The wonder is that it took so long.
Mr Murdoch, of course, continues to deny all knowledge of the phone-hacking scandal that continues to cash a long shadow over his father's media empire. But in that case the fundamental question for BSkyB is still this: if Mr Murdoch was unable to see what was going on as an executive in command of the family newspaper business, then how can he be trusted to oversee the corporate governance of a FTSE 100 company? The fact that they are very different businesses is immaterial.
Perhaps the waters were muddied by the limp reaction to the scandal by some of those independent shareholders. One might wonder what it would take for the likes of Scottish Widows Investment Partnership and M&G, both of whom voted in Mr Murdoch's favour at the company's November AGM, to reject a chairman's reappointment. Similar problems will crop up again and again while fund managers like them continue to shirk their responsibilities to the people who put money in their charge – and who pay their fees.

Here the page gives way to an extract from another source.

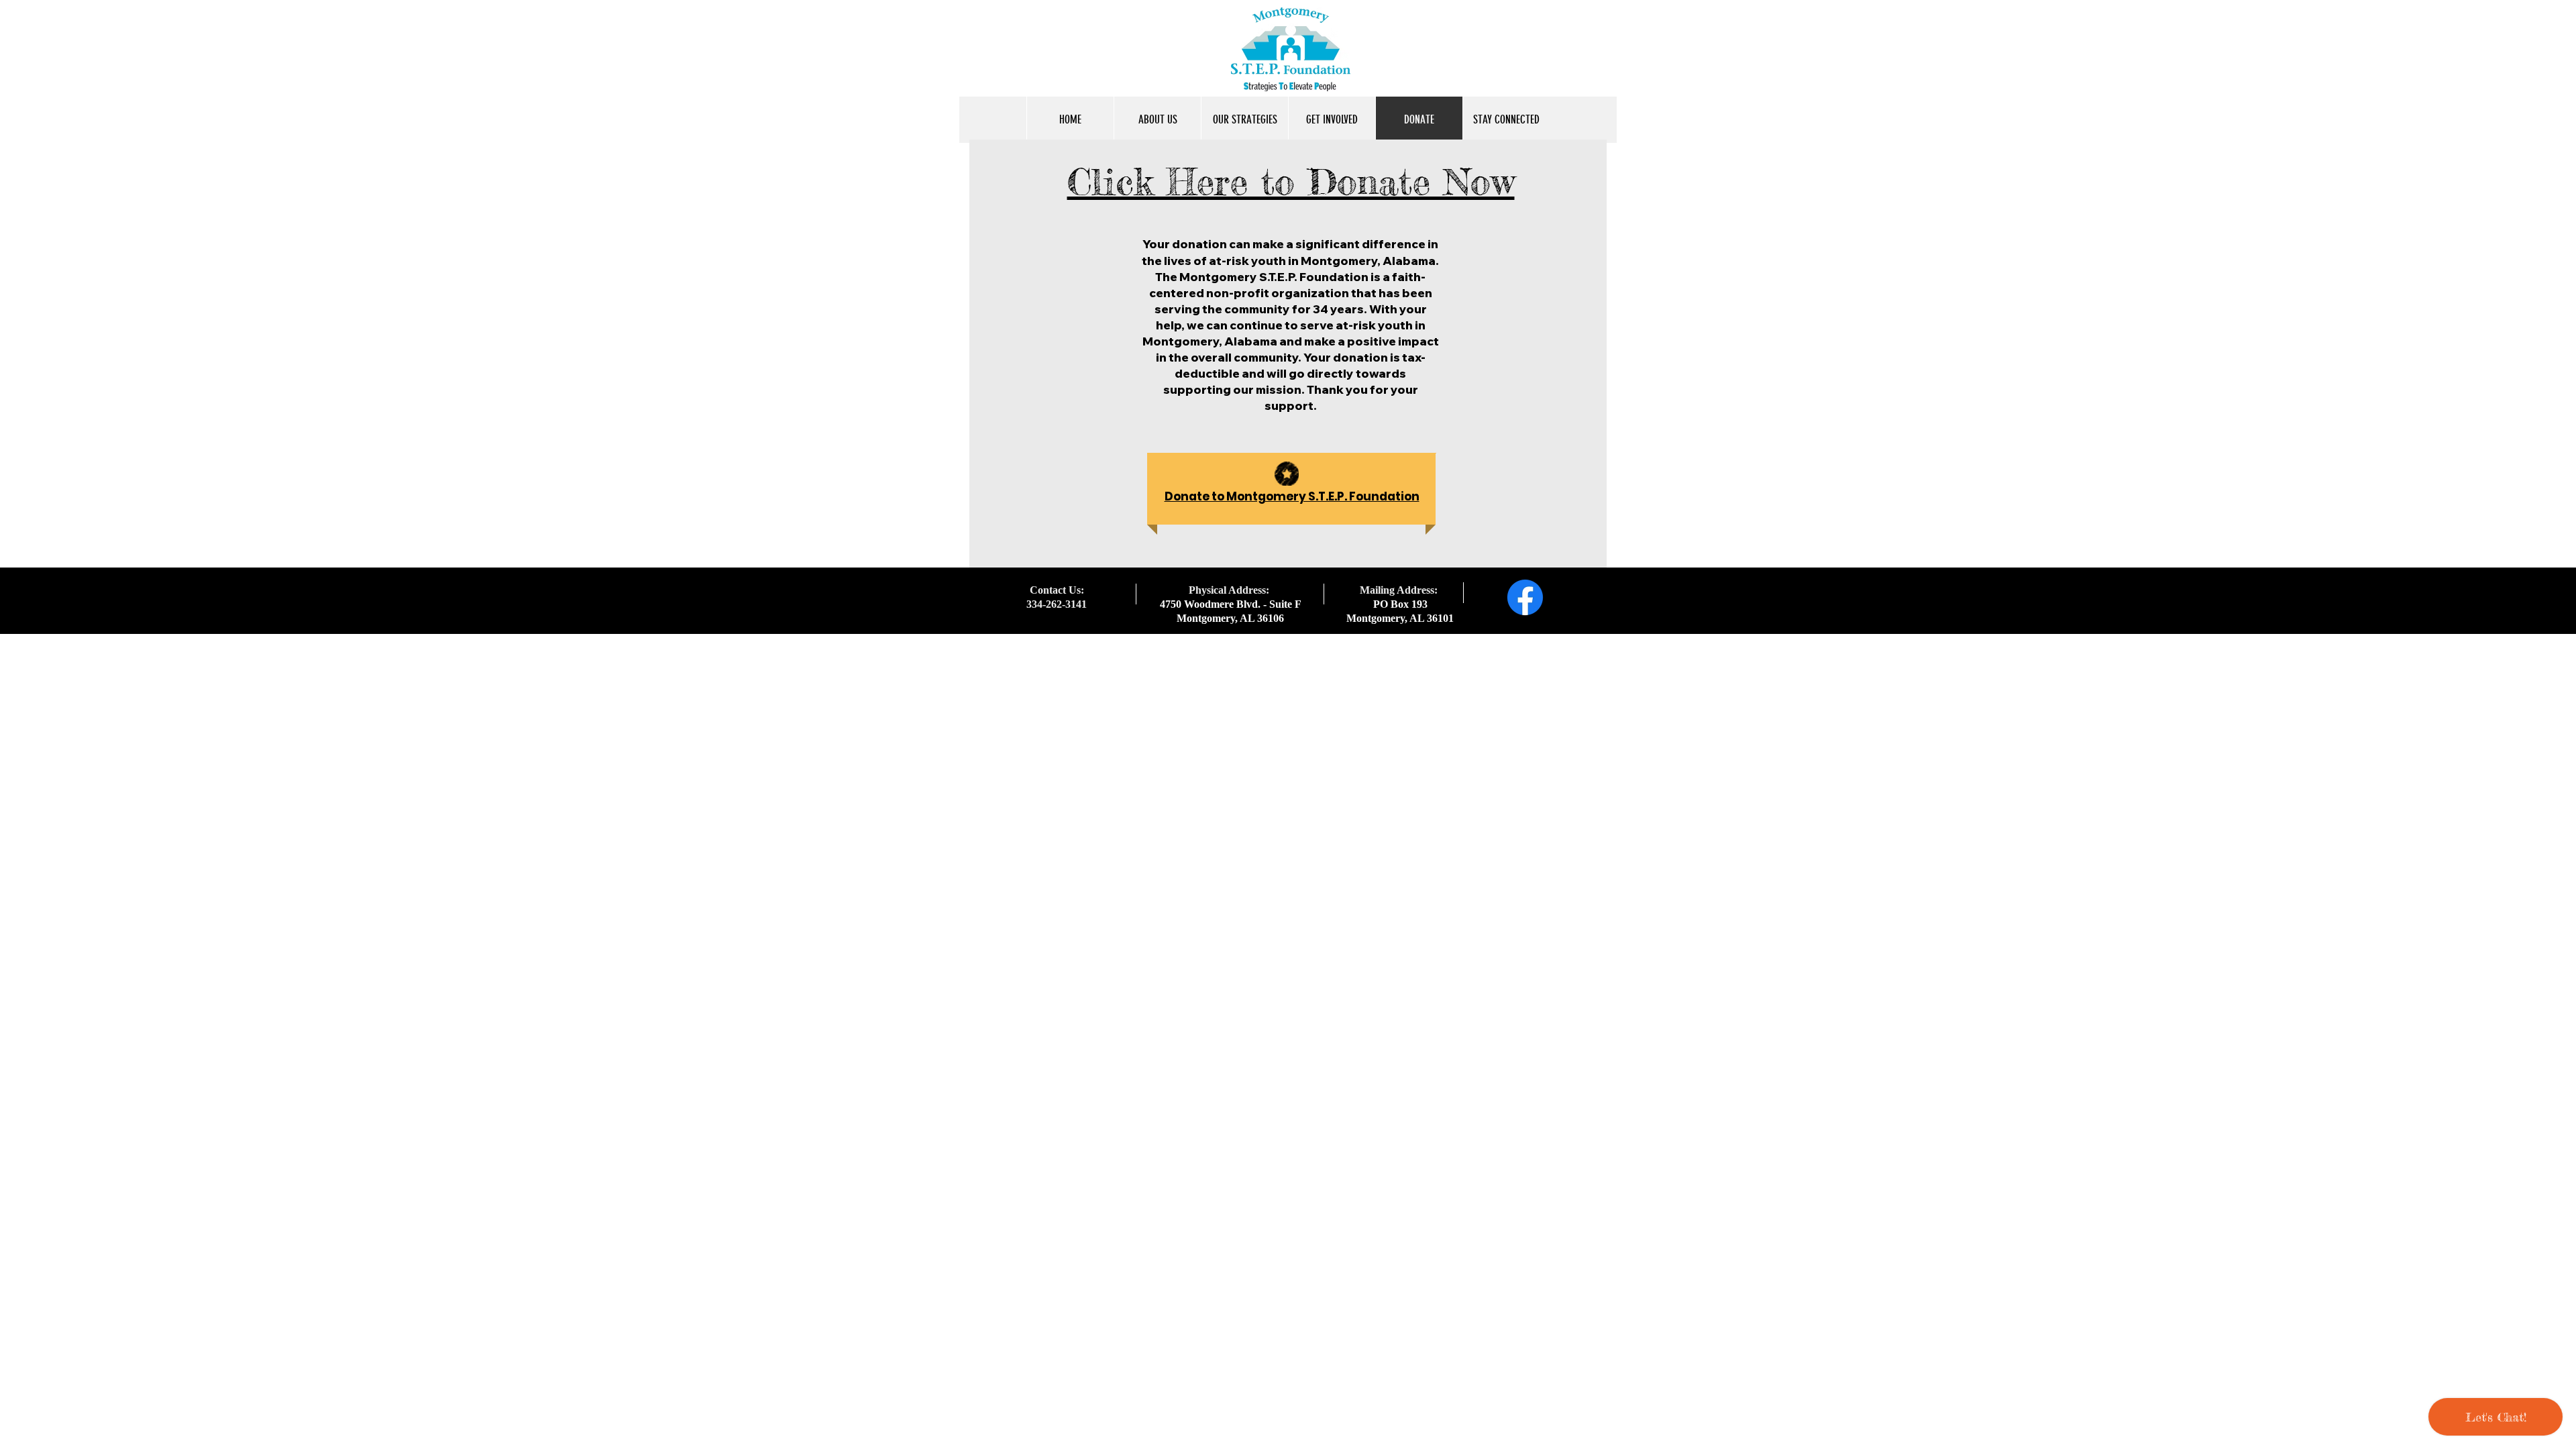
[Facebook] (1525, 597)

In the meantime, BSkyB is still left facing some difficult questions.
Mr Murdoch will be succeeded by the company's senior independent director, Nicholas Ferguson, who will be the first non-Murdoch family member in the role.
The company will be hoping that he will be sufficiently reassuring to get the more vocal critics among the group's independent shareholders to shut up for a while. He, as the senior independent director, is after all the person whose ears they have been bending.
However, the question mark hanging over him, and indeed the other independent directors, is why they didn't suggest, forcefully, that Mr Murdoch step aside much earlier in BSkyB's own interests. Given his connections to the business – and he once ran it rather successfully in addition to it being one of the jewels in the family's crown – it was always going to be difficult for Mr Murdoch to act on his own.
Another related problem that won't go away is that Mr Murdoch will remain a director of the company. The impression this gives is that he is being left in situ so that he can take his place at the head of the boardroom table when the fuss has all died down.
For the company's own good, that's an impression which needs to be corrected.